Many of us who lived through the financial crisis of 2008 believe another stock market crash is on the horizon. Consider billionaire investor Carl Icahn, for example, who had a net equity position that was 150 percent short as of the end of March. That indicates at least one billionaire investor thinks the stock market will tank.
He isn’t alone. According to a 2016 study by the National Bureau of Economic Research titled “Crash Beliefs From Investor Surveys,” the average investor believes there is a 20 percent plus chance of a 1987 magnitude crash (when the Dow Jones Industrial Average dropped 22.6 percent in a single session) or 1929 magnitude crash (when the Dow dropped 12.8 percent in a single session).

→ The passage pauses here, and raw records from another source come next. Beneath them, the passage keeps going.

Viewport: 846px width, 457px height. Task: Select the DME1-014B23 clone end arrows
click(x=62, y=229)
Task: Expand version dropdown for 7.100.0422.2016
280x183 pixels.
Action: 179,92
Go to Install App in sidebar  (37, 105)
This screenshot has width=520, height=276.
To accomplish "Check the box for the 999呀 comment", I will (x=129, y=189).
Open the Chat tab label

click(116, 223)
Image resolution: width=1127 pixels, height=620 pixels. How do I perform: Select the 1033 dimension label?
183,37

These were the worst single day plunges since the Dow’s inception in 1896.
The study is based on periodic surveys conducted since 1989 that ask investors to assess the risk of a 1987 or 1929 magnitude crash over the next six months. Over the past three decades, the perceived risk averaged 19 percent. In the most recent survey, it was 22.2 percent.

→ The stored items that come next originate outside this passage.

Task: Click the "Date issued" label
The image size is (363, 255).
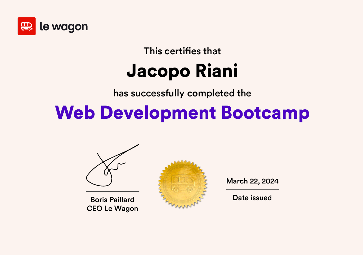Action: [252, 198]
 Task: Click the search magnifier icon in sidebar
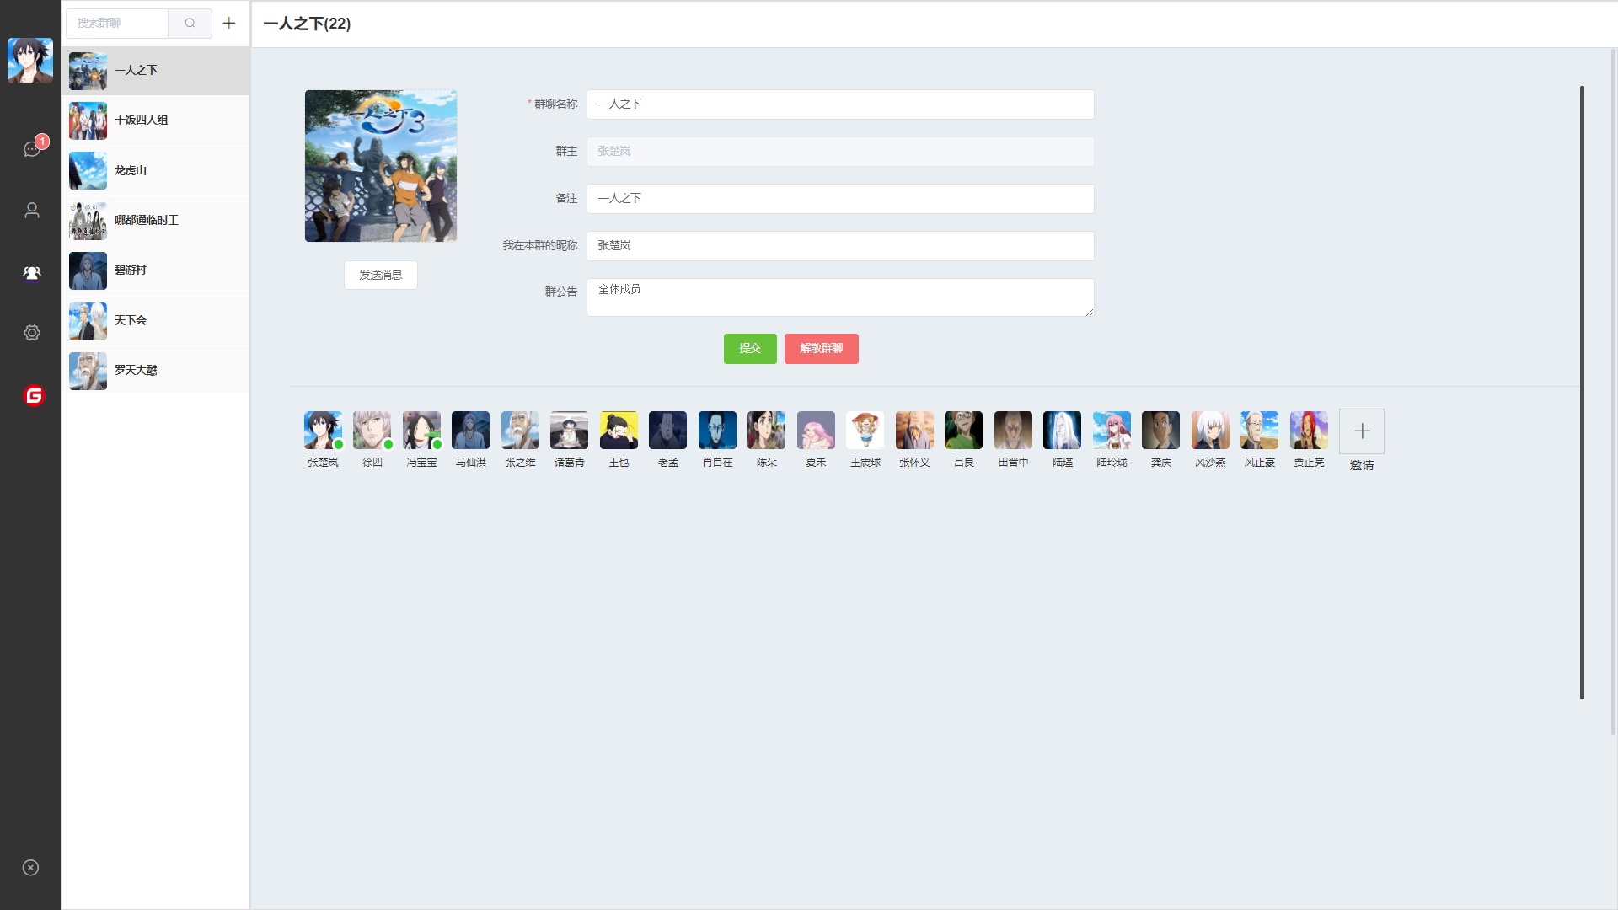click(190, 24)
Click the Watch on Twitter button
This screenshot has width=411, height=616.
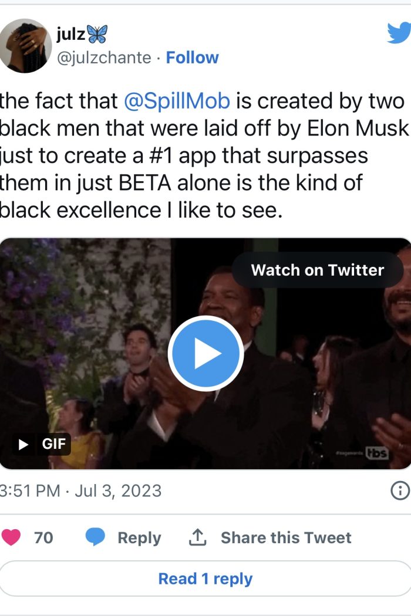[317, 270]
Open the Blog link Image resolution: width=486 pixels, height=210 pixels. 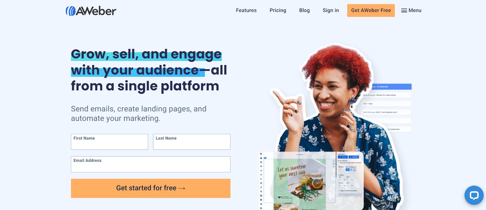click(304, 10)
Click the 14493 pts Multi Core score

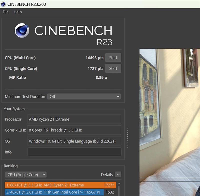coord(95,57)
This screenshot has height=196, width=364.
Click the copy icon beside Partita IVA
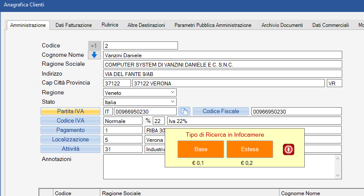pyautogui.click(x=183, y=111)
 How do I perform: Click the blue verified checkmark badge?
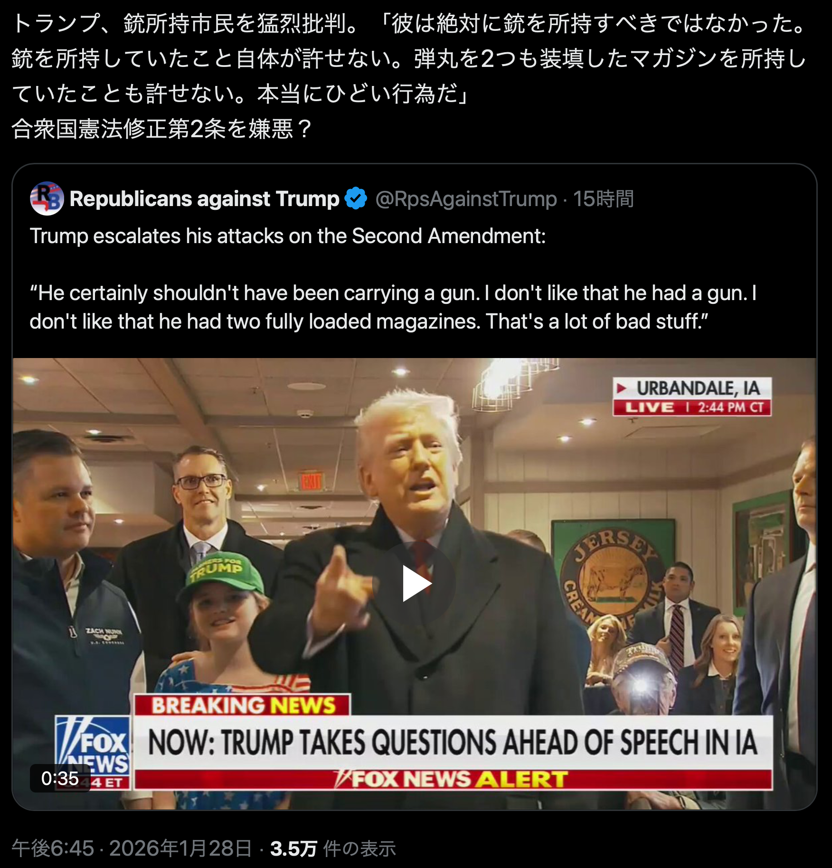coord(356,198)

That doesn’t mean a crash will happen. According to the study authors, investors tend to believe crash probabilities are higher during bear markets. And crash probabilities tend to rise after an increase in the number of references to a “crash” in the media. Still, when markets are volatile, it’s a good idea to review your portfolio with your financial advisor. He or she can tell you if you’re set up in a way that meets your investing goals and your risk tolerance over the long term.